*TRECHO DO TEXTO*.

====

TJPE Fabricante e concessionária são condenadas por vício oculto em câmbio automático de veículo fora de garantia legal
A Quarta Câmara Cível do Tribunal
de Justiça de Pernambuco (TJPE) manteve, por unanimidade, a condenação de um
fabricante de veículos e de uma concessionária por vício oculto no câmbio
automático descoberto após o período de garantia legal de um carro modelo
Renault Duster, adquirido com zero quilômetro em 2011. O equipamento apresentou
defeito após 40 mil quilômetros rodados, quando deveria apresentar
funcionalidade superior a 100 mil quilômetros rodados. Além de custear o
conserto integral do veículo que ficou parado devido ao problema, as duas
empresas ainda deverão dividir os custos da indenização de R$ 10 mil a ser paga
à proprietária do veículo a título de danos morais.
O julgamento da apelação nº
0035487-04.2017.8.17.2001 aconteceu no dia 4 de abril. Na sessão, o relator,
desembargador Adalberto de Oliveira Melo, negou provimento aos recursos
interpostos pelas duas empresas e manteve a sentença da juíza de Direito Maria
do Rosário Monteiro Pimentel de Souza, da 24ª Vara Cível da Capital – Seção B.
“Em se tratando de bem durável, cujo consumo gera legítima expectativa de longo
período de uso, além da responsabilidade das fornecedoras de bem e serviço em
garantir adequação e segurança, segundo o que razoavelmente se pode esperar.

====

*SEÇÃO DE DADOS*.
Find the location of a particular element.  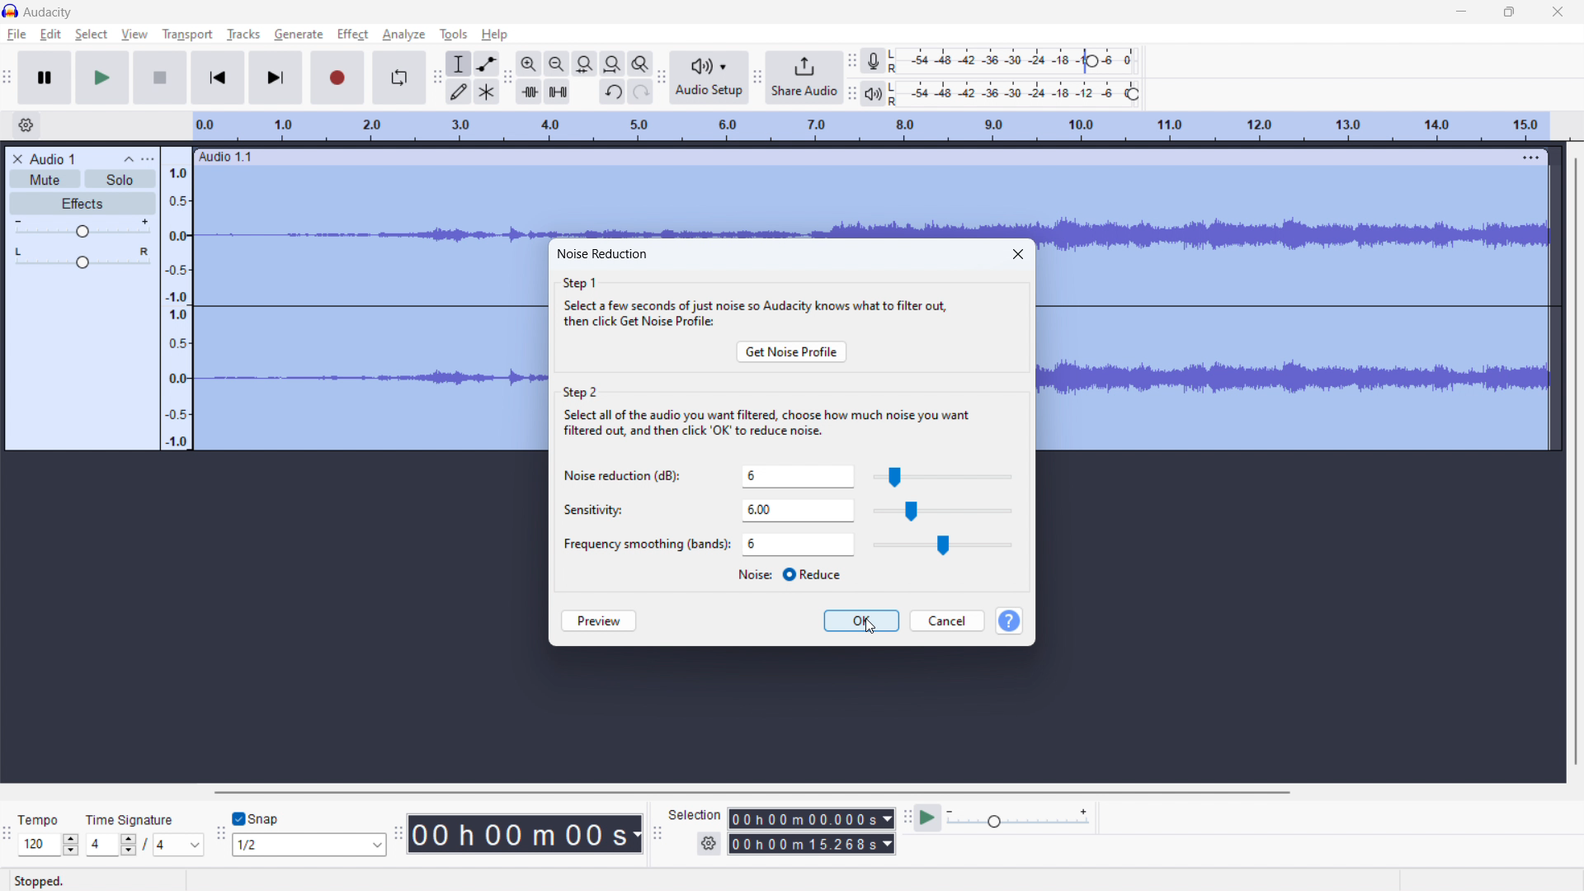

====

*EXERCÍCIO BREVE*.
Reproduza, sem alterar nada, a parte da notícia sobre a decisão do TJPE que começa em "TJPE Fabricante e" e segue até "de danos morais.".

*RESPOSTA DA TAREFA*.
TJPE Fabricante e concessionária são condenadas por vício oculto em câmbio automático de veículo fora de garantia legal
A Quarta Câmara Cível do Tribunal
de Justiça de Pernambuco (TJPE) manteve, por unanimidade, a condenação de um
fabricante de veículos e de uma concessionária por vício oculto no câmbio
automático descoberto após o período de garantia legal de um carro modelo
Renault Duster, adquirido com zero quilômetro em 2011. O equipamento apresentou
defeito após 40 mil quilômetros rodados, quando deveria apresentar
funcionalidade superior a 100 mil quilômetros rodados. Além de custear o
conserto integral do veículo que ficou parado devido ao problema, as duas
empresas ainda deverão dividir os custos da indenização de R$ 10 mil a ser paga
à proprietária do veículo a título de danos morais.